Since he was a young buck, Marc Mero has loved sports. That’s why he decided to devote his life to athletics and become a professional wrestler. Mero also worked as a former boxer while he was growing up in a divorced home when his parents divorced when he was just eight years old – and his mother took care of him and his two siblings in her Buffalo, New York house.

Mero initially caught the attention of sports through ice hockey and football. However, he was inspired to pursue athletics after he began concentrating his training on becoming a boxer. He won four gold medals before being knocked down by a punch that fractured his nose and ended his boxing career before it could get started properly.

He began weightlifting after his boxing career ended abruptly, but he quickly abandoned that path and focused on professional wrestling. He made his debut in 1990 as a professional wrestler and spent at least fifteen years competing against individuals for the WCW and the WWF (which is now WWE). He wrestled for TNA between 2006 and 2012 before retiring from competition permanently in 2012.

Despite Mero’s reduced profile, he was able to inspire young athletes by reaching out to them. In one video clip, for example, Mero addressed pupils about his life and how he had disregarded his mother despite her best efforts to raise him correctly.

“My mom, she really empowered me to become special in sports. The greatest gift my mother ever gave me was [that] she believed in me.”

Despite his mother’s care, Mero was fueled by negativity and ended up on a self-destructive road.

“I’ve overdosed on three occasions where I should’ve passed, but I believed I was kept here for a reason.”

During his speech, which has been seen by millions of people, Mero says that he had been hanging out with the wrong crowd.

“I hung out with losers. I became the biggest loser of them all because I gave up everything I dreamt about as a little boy because of who I chose to surround myself with.” ‘

When Mero was in Japan for a wrestling event, he got a call from someone claiming to be his mother, informing him that she had passed away.
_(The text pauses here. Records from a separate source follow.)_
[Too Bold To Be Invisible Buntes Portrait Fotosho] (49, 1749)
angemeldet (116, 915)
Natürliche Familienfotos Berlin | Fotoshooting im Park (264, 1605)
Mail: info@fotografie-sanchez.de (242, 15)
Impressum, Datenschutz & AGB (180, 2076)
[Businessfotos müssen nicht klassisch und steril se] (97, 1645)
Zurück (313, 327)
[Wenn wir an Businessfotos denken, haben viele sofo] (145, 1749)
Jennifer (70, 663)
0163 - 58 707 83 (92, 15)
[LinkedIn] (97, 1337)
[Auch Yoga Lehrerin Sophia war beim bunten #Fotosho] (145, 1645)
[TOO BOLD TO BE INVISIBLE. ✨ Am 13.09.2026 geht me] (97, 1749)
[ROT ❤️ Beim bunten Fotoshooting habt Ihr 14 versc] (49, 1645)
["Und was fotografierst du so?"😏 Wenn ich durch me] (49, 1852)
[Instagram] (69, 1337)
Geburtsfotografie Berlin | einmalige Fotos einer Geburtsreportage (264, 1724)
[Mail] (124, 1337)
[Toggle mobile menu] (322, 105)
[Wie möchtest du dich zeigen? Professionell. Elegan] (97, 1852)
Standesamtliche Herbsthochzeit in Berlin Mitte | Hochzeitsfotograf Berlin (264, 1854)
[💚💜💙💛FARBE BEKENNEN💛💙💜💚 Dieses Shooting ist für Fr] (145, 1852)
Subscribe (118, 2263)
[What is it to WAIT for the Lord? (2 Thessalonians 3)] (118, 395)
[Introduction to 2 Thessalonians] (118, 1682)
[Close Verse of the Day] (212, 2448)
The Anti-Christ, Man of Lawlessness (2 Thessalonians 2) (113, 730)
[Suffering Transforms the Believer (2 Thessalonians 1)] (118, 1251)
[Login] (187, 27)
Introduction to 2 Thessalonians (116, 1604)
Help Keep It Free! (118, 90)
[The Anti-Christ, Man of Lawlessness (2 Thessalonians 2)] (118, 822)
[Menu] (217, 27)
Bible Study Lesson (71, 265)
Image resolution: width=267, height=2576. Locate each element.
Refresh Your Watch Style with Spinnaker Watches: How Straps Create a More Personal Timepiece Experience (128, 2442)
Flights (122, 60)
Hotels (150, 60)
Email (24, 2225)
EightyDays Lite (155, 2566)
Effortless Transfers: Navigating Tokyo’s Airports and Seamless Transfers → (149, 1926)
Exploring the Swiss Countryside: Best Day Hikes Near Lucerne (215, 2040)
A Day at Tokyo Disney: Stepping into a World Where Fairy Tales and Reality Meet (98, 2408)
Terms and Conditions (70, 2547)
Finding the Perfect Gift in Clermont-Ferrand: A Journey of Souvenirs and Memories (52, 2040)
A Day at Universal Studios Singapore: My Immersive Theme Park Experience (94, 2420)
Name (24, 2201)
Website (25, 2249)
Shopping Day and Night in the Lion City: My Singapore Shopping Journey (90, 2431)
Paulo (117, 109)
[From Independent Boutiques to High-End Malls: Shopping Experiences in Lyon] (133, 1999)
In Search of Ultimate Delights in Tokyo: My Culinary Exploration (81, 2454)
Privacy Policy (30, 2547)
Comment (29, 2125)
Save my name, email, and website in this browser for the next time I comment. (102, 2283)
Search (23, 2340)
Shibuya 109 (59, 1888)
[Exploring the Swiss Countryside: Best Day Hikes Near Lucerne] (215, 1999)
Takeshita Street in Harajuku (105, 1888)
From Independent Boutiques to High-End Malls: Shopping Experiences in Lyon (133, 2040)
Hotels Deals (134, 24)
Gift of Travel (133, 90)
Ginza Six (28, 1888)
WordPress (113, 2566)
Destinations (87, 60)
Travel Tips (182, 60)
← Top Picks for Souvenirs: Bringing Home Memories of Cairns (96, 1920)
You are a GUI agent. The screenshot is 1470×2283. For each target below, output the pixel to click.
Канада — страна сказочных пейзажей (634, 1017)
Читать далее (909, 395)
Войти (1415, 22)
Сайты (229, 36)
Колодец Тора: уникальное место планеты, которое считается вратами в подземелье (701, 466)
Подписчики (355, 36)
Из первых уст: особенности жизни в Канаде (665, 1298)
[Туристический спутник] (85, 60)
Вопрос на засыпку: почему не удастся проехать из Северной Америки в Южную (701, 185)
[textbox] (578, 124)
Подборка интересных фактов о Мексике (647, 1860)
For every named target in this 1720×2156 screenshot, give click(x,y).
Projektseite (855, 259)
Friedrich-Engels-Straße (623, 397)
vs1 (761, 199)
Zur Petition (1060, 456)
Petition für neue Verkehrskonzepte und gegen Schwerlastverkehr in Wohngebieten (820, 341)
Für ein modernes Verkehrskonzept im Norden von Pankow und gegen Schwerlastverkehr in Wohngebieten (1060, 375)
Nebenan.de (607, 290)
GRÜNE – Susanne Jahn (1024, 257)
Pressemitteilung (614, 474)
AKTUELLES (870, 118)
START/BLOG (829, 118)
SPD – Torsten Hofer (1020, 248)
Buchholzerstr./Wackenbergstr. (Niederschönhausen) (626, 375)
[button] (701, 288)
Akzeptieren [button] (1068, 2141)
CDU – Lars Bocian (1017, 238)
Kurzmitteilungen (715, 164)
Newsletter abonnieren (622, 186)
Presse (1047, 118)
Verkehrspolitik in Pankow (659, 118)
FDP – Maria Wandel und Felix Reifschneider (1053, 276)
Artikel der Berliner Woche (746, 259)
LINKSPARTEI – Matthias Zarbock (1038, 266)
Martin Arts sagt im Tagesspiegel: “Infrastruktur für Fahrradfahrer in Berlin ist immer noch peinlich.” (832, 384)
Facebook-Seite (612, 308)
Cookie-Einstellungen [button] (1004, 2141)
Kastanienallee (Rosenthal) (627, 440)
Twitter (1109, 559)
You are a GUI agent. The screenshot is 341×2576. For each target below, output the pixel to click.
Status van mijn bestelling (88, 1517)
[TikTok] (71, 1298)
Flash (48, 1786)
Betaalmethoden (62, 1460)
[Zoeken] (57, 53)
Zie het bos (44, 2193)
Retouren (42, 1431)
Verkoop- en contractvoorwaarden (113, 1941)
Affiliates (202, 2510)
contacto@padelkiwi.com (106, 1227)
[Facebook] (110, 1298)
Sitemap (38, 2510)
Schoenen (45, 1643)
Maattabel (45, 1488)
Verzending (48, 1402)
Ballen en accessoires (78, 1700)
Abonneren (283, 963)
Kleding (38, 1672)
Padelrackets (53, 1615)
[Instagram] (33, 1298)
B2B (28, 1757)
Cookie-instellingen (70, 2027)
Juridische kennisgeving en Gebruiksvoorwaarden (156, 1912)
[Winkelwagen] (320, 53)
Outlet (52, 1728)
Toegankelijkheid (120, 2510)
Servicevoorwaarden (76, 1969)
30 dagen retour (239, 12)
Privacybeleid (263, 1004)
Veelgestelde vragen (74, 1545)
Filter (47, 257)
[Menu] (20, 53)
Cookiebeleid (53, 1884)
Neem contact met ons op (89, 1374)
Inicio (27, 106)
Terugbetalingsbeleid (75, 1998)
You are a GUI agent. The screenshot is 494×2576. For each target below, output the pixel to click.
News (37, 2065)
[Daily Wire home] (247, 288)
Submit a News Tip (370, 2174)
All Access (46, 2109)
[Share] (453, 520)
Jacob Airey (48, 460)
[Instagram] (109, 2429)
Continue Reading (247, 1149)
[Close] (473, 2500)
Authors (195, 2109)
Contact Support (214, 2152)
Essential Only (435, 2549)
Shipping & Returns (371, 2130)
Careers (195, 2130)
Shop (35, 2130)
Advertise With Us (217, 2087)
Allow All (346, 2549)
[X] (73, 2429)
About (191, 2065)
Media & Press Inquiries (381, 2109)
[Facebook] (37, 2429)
“I just threw the phone down. I ran out of my hotel room. I took the elevator to the lobby. When the doors opened up, I just ran out into the street.”

He returned home to attend his mother’s burial, but he merely expected her to rise from her coffin the entire time.

“Everything I am, everything I hoped to be, was because of you. You loved me so much. You gave me a life. You worked two jobs. You’re the only one that ever believed in me.”

When his mother died, Mero came to understand that he had been living his life in the wrong direction. He saw her coffin and understood something new.

“I learned what is truly important, and that is how precious this gift of life is, and how quickly it could be quickly taken away.”